Required work.
a. Please transcribe the part of the synth article that begins at the words "Musician, sound artist" and stops after "clops, and boings.".
b. Answer these questions from the synth article:
(i) Who does Sam Underwood talk to?
(ii) Under what alias was the album released?
(iii) What does the modular synth swap filters for?

## Start Text section

Puffer, Tapper, Blower: MrUnderwood's Acoustic Modular Synth | The Quietus

Puffer, Tapper, Blower: MrUnderwood’s Acoustic Modular Synth

The instrument maker and sound artist Sam Underwood talks to Jennifer Lucy Allan about his latest mechanical adventure – a modular synth that swaps filters for miniature bellows and oscillators for rotating platters

Musician, sound artist and instrument maker Sam Underwood’s new album, AMS // Umber Ne is the first of its kind. Released under the MrUnderwood alias, it was recorded almost entirely with his latest mechanical venture – the Acoustic Modular System. The modules that comprise the ams (pronounced as a single word – æmz) sound like a rag tag bunch of Beano characters – Puffer, Tapper, Blower, Tumbler – and have sonic personalities to match. The sounds they make contain unruly mechanical rhythms that mirror the twanging of rulers on table edges, the jangling of bell and shell laden strings, and even a one-man band having a go at parkour. There is a chaotically walloped zither; a duet that sounds like a headbutting free improvisation between plastic panpipes and a typewriter; and all manner of pings, clops, and boings.

## End Text section
## Start Information supplied

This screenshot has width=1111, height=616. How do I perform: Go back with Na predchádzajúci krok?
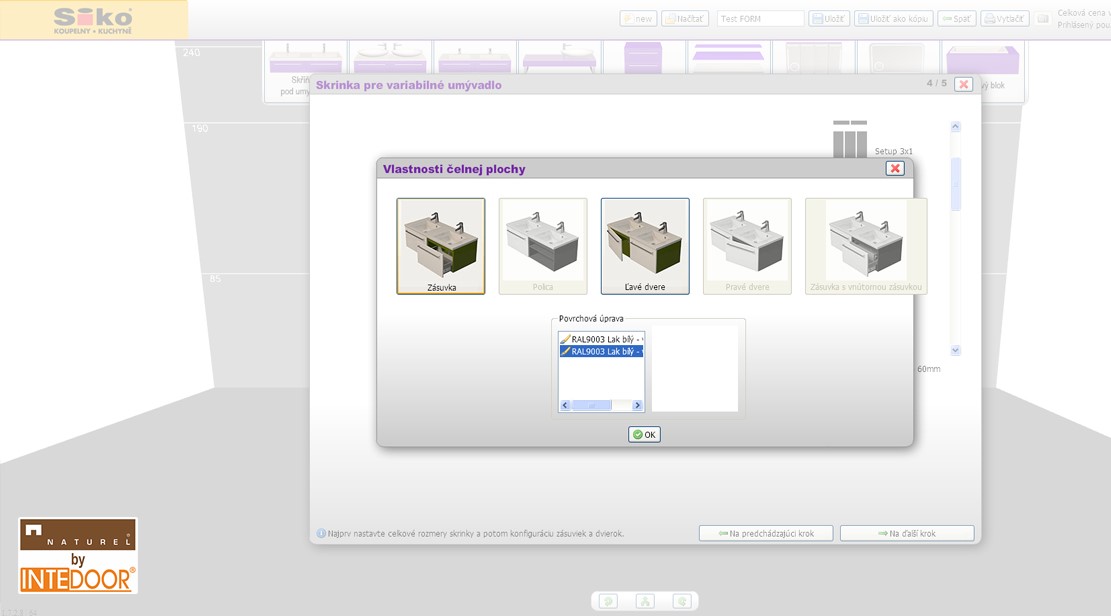pyautogui.click(x=766, y=534)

## End Information supplied

Replies.
a.
Musician, sound artist and instrument maker Sam Underwood’s new album, AMS // Umber Ne is the first of its kind. Released under the MrUnderwood alias, it was recorded almost entirely with his latest mechanical venture – the Acoustic Modular System. The modules that comprise the ams (pronounced as a single word – æmz) sound like a rag tag bunch of Beano characters – Puffer, Tapper, Blower, Tumbler – and have sonic personalities to match. The sounds they make contain unruly mechanical rhythms that mirror the twanging of rulers on table edges, the jangling of bell and shell laden strings, and even a one-man band having a go at parkour. There is a chaotically walloped zither; a duet that sounds like a headbutting free improvisation between plastic panpipes and a typewriter; and all manner of pings, clops, and boings.

b.
(i) Jennifer Lucy Allan
(ii) MrUnderwood
(iii) Miniature bellows